Agora, comente a primeira linha e descomente a segunda. Ao executar o programa ele vai TENTAR converter Sender em TEdit e não vai conseguir, levantando assim uma exceção EInvalidTypecast e lhe informando a respeito desse erro sem executar Undo (que não existe em TForm). Dessa forma você tem a chance de corrigir o problema pois ele fica fácil de achar ao se usar o depurador.

TObject e o operador AS

Em ambos os exemplos a conversão de tipo passou por um objeto genérico do tipo TObject (o argumento Sender dos manipuladores de evento). Este objeto, que é o ancestral comum de todo e qualquer outro objeto no Delphi é comumente usado em argumentos de subrotinas que aparecem na seção interface de uma unit (como os manipuladores de evento) para se evitar a declaração de units na cláusula uses que contenham tipos específicos e assim evitar problemas de recursividade entre units, que ocorrem quando uma unit contém em sua cláusula uses da seção interface uma referência a uma outra unit que também "usa" a primeira unit em sua cláusula uses da seção interface.

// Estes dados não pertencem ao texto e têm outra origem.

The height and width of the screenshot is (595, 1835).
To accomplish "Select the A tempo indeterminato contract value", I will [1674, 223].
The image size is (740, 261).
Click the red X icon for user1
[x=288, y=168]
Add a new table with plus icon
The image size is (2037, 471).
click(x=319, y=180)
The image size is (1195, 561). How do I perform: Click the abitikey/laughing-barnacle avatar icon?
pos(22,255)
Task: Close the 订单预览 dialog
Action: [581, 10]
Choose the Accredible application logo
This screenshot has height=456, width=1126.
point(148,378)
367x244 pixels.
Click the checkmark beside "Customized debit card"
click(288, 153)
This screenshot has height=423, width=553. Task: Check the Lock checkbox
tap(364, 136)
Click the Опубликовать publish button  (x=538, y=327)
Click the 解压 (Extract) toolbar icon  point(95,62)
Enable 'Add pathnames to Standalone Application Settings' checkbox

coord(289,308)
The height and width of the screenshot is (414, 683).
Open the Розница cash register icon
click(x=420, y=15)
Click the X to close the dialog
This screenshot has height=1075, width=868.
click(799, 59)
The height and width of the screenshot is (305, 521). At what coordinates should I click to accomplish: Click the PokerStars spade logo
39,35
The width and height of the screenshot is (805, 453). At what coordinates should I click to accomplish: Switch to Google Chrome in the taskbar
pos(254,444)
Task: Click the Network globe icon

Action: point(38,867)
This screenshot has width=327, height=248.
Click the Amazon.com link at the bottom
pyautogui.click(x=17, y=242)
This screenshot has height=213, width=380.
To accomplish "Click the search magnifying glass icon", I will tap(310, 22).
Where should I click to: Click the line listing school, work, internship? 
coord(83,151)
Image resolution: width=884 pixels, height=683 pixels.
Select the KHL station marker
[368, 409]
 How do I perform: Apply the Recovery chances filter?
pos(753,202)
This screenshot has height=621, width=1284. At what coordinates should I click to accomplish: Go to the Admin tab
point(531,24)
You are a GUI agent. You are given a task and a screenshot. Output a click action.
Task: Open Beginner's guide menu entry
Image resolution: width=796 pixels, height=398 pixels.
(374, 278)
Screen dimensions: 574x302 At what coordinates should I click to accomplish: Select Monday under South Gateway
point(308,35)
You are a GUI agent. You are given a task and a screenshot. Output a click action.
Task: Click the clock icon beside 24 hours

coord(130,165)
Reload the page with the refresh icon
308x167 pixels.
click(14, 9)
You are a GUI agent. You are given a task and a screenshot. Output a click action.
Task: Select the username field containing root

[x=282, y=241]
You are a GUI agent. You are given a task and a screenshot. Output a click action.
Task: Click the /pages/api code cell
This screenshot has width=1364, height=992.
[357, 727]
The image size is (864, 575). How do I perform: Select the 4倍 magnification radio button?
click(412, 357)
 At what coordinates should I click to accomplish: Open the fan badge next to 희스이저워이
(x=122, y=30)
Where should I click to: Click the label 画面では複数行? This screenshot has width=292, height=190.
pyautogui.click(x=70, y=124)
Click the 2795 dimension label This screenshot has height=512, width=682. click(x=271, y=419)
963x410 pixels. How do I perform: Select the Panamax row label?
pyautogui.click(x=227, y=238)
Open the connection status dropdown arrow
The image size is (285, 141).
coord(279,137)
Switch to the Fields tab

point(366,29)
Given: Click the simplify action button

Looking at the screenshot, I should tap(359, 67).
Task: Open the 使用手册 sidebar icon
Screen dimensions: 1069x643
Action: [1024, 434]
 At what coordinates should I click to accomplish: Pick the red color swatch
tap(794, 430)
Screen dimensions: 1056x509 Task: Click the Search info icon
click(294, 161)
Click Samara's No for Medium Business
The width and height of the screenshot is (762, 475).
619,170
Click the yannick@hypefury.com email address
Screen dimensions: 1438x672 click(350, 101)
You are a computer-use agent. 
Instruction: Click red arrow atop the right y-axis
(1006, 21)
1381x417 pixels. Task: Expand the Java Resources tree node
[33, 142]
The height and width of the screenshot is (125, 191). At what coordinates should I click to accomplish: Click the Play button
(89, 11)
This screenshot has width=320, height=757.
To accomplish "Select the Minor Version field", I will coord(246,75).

Por ser um objeto genérico é preciso convertê-lo para um tipo útil. Nos exemplos anteriores houve a tentativa de conversão de Sender em TButton e TEdit e isso só é possível porque todos os objetos, incluindo TButton e TEdit têm como objeto mais ancestral o TObject. Objetos filhos estendem as classes pais, o que significa que na memória, objetos filhos possuem toda a hierarquia até o objeto ancestral mais básico (TObject). Em outras palavras objetos tem seus dados mais os dados de todos os seus ancestrais. Ao examinar um objeto na memória se pode comprovar que, primeiramente vem os dados dos objetos pais, até chegar aos dados exclusivos dos objetos filhos. É justamente esta característica de trazer consigo toda uma hierarquia, que usar o objeto mais básico (TObject) é a escolha natural para situações onde se deseja permitir que um tipo de dado seja convertido, como ocorre nos manipuladores de evento usados como exemplo aqui. É também por conta disso que na maioria das vezes que se vê o operador AS para conversão de objetos, um dos objetos sempre é um TObject[2].

Lembre-se

O typecast direto é bruto. Ele faz a conversão sem verificar nada e pode levar a comportamentos imprevisíveis porque este tipo de conversão pode expor partes do objeto original que não deveriam aparecer. Fazer um typecast é formatar um espaço de memória de outro modo e evidentemente que após esta formatação você precisa obter um resultado válido e não dados incoerentes. Tudo na memoria é uma sequencia de Bytes. Um objeto formata estes Bytes de forma que eles façam algum sentido. Quando se faz um typecast, estamos formatando uma parte da memoria de outro modo.

Se você precisa converter um objeto genérico como TObject em algum outro tipo, certifique-se de usar o tipo correto no typecast ou use o operador AS para ser avisado sempre que uma conversão de tipo for inválida.


1 Como um programador minimamente decente é evidente que você não vai querer fazer esse tipo de coisa, contudo, errar é humano, e você pode certamente atribuir o método DoClick ao evento OnClick de um TForm sem querer
2 O operador AS também serve para converter interfaces em objetos que as implementam ou outras interfaces, mas isso é outro assunto.